Dataset entries:
┄┄┄┄┄┄┄┄┄┄
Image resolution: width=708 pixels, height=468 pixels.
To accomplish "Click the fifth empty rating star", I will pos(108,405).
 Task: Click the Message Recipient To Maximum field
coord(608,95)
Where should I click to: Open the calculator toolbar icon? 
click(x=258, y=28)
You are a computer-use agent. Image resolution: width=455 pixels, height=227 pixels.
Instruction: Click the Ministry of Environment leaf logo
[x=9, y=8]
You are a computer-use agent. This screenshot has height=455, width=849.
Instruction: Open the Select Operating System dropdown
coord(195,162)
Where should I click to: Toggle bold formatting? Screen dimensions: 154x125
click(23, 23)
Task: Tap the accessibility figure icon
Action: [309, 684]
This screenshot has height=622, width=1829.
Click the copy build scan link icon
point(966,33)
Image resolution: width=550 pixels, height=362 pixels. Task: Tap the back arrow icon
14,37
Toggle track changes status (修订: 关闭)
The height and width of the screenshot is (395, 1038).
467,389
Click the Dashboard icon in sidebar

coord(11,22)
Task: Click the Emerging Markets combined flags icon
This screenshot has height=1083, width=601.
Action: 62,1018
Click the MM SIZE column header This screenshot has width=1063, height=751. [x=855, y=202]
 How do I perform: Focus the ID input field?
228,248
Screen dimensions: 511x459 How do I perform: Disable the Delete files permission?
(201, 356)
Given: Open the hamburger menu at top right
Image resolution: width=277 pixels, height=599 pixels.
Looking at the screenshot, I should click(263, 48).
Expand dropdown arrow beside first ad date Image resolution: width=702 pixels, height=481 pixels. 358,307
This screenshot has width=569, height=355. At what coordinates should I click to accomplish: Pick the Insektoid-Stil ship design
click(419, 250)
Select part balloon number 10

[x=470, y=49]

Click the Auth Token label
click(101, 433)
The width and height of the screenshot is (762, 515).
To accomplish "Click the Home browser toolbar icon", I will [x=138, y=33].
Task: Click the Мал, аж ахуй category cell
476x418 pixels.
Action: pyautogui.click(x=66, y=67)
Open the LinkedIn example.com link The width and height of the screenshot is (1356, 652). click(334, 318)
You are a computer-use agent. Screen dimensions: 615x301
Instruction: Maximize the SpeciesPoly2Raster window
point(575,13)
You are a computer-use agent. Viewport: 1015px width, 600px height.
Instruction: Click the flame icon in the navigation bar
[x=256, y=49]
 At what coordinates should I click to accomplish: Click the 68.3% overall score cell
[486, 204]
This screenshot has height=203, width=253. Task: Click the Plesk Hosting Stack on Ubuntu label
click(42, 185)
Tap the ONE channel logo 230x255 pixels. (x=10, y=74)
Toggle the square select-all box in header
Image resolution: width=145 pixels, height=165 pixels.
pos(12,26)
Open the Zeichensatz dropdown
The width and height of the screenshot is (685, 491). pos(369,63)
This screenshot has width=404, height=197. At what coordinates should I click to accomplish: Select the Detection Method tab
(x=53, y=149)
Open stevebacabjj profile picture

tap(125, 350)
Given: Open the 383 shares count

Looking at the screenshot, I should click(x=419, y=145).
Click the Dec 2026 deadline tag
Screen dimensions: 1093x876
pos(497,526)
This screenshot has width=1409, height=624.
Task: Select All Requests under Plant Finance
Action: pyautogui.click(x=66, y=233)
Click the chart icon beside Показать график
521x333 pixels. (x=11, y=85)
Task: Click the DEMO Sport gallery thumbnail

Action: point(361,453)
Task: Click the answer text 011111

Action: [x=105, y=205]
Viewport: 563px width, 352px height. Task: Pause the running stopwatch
┄┄┄┄┄┄┄┄┄┄
TASK DESCRIPTION: Wherever the string "computer" appears in the entries above, return the line it appears on.

RESPONSE FOR THIS EXERCISE:
You are a computer-use agent. Image resolution: width=455 pixels, height=227 pixels.
You are a computer-use agent. This screenshot has height=455, width=849.
You are a computer-use agent. Screen dimensions: 615x301
You are a computer-use agent. Viewport: 1015px width, 600px height.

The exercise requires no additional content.